We’ve all heard it before: “I didn’t mean to upset you.” When your heart was genuinely in the right place it’s only normal to feel defensive as a first reaction. You wanted to help, not hurt, so how is it fair to be critiqued? But…. here’s the hard truth: intent matters but it doesn’t erase accountability for the impact. In user experience (UX) (and in life), what shapes the experience isn’t just what we intended. It is what people actually feel.
The same challenge shows up at work far too often. We have all beed there before. We are on a team that agrees on a process, and then someone changes it without internal alignment. It might be coming from a great place to support your shared vision and goals as a team. Unfortunately, that single decision doesn’t just create friction inside the team as it often ripples out to stakeholders or even vendors who depend on that alignment. Good intentions don’t cancel out the disruption caused when expectations aren’t met. (Though it would be really nice if they did).
In my last post, I wrote about empathy and clarity as human principles. Continuing on that theme, I want to dive into why accountability, not just good intentions, is the foundation of trust and collaboration.
Why intent ≠ impact
From a psychology perspective, several studies show why even the best intentions don’t outweigh the actual impact on others:
- Impact Bias: People remember negative experiences more strongly than positive ones (Baumeister et al., 2001). A single misstep can overshadow good intentions.
- Actor-Observer Bias: We tend to excuse our own behavior based on intent but judge others by outcomes (Jones & Nisbett).
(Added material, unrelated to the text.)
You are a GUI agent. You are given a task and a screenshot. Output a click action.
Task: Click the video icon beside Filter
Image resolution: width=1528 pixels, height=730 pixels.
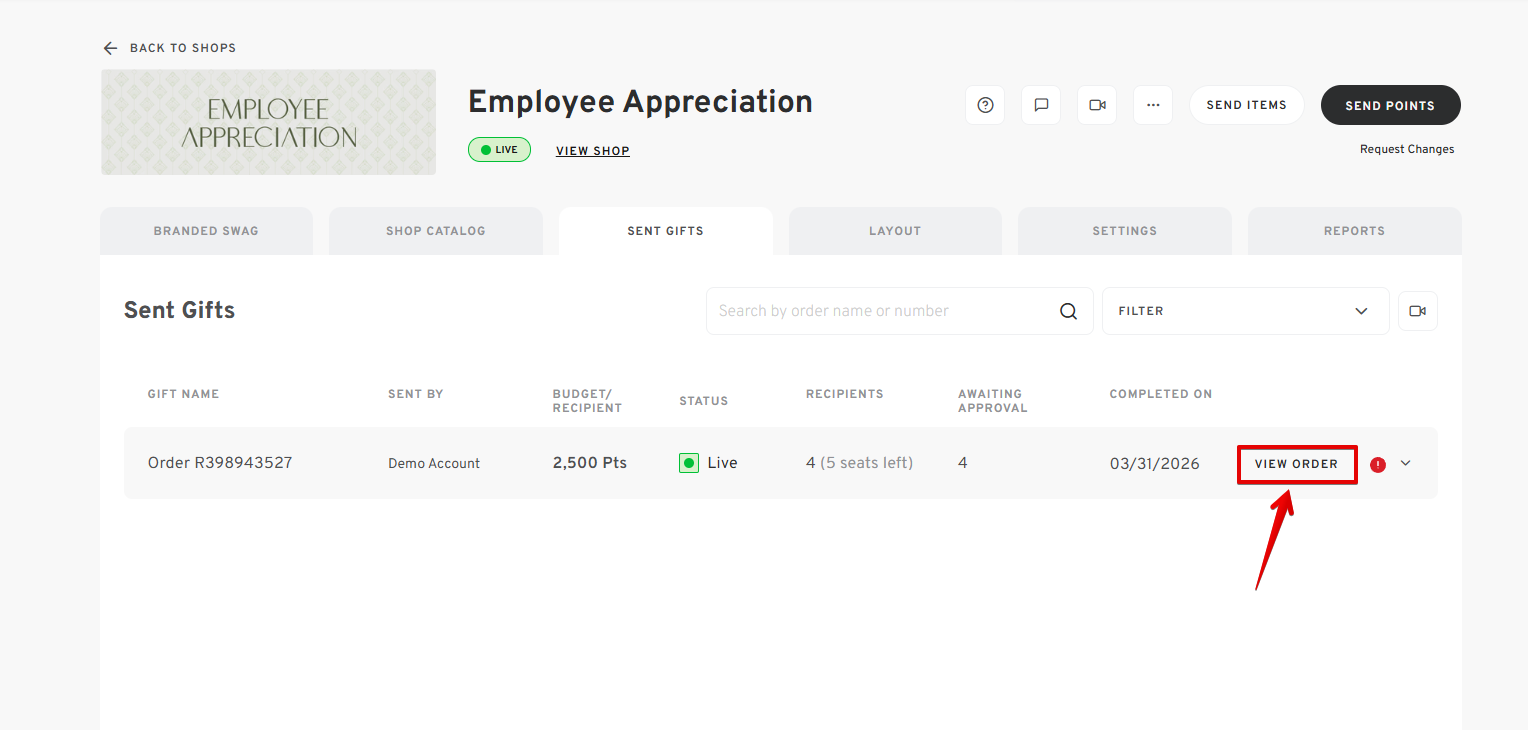pyautogui.click(x=1417, y=311)
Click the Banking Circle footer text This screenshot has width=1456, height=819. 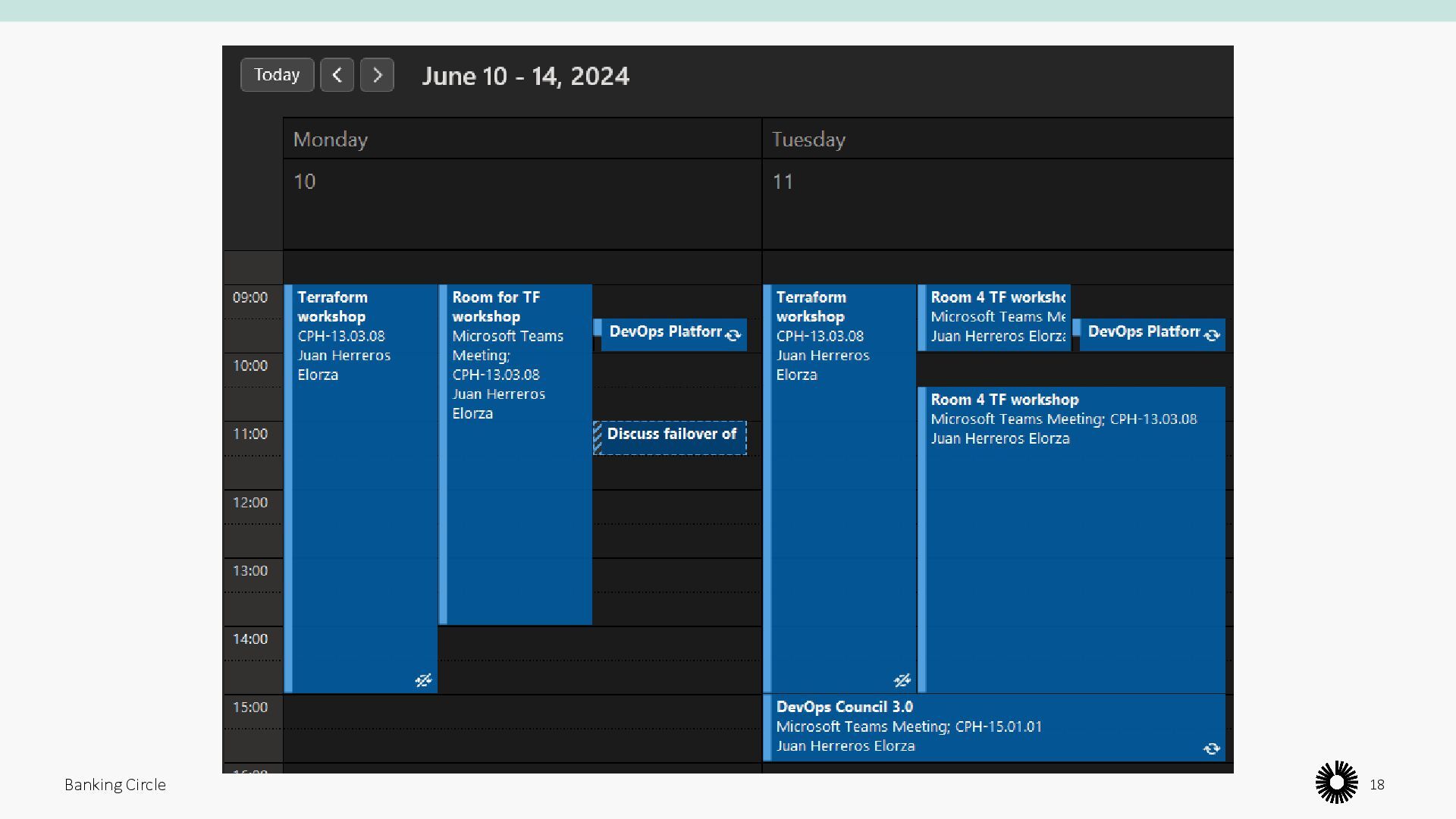point(115,785)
This creates a disconnect when we assume our motives should matter more than the effect.
In professional settings, this reality is often amplified. When we are working in teams saying something along the lines of “I meant well” can feel dismissive because it centers the giver, not the receiver. Let’s use a UX analogy: if a design fails usability testing, we don’t say, “…but I intended it to be intuitive.” We iterate the design. As MVPs, we expect this from Microsoft when we provide feedback and as community members, we need to hold ourselves to the same standard for the most effective collaboration. Accountability in collaboration means owning the impact and repairing trust.
Accountability as a UX principle
Often as technical practitioners this concept of accountability in team collaboration can feel too squishy to implement. So, how do we put this into action? You can frame your accountability in collaboration scenarios like usability testing:
- Empathy: Understand the harm caused, even if unintended.
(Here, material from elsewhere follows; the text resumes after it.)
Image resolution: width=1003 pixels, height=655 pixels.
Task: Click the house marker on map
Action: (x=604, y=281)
- Clarity: Own the impact before explaining intent.
- Repair: Offer a path forward—what will change next time?
What does this actually look like?
When feedback lands poorly, accountability means saying, ‘I see this caused frustration. Let’s work on a better approach,’ instead of hiding behind intent or defensive replies.
User experience better practices are supported with evidence from research. We have studies in psychology to support this method of focusing on accountability in impact as well. Studies on psychological safety (Amy Edmondson) show teams thrive when mistakes are admitted openly. The Attribution Theory tells us that people judge outcomes, not motives. Lastly, Gottman’s research on relationships shows us that repair attempts restore trust more than explanations. With the scientific evidence to back more effective collaboration when we own our mistakes, it becomes harder to ignore the importance on navigating this well within our teams.
My checklist for accountability in collaboration conflict
Just like a pilot uses a checklist before take-off to ensure safety, I like to use a checklist to check my communication in times of collaboration conflict:
- Avoid “But I didn’t mean to…”
- Use collaborative language like “How can we fix this together?”
- Follow up after the repair, “Did this change help?”
- Ultimately, we want to treat every misstep as a usability test. Iterate, don’t justify.
What methods do you find effective in owning the impact when the intent was good?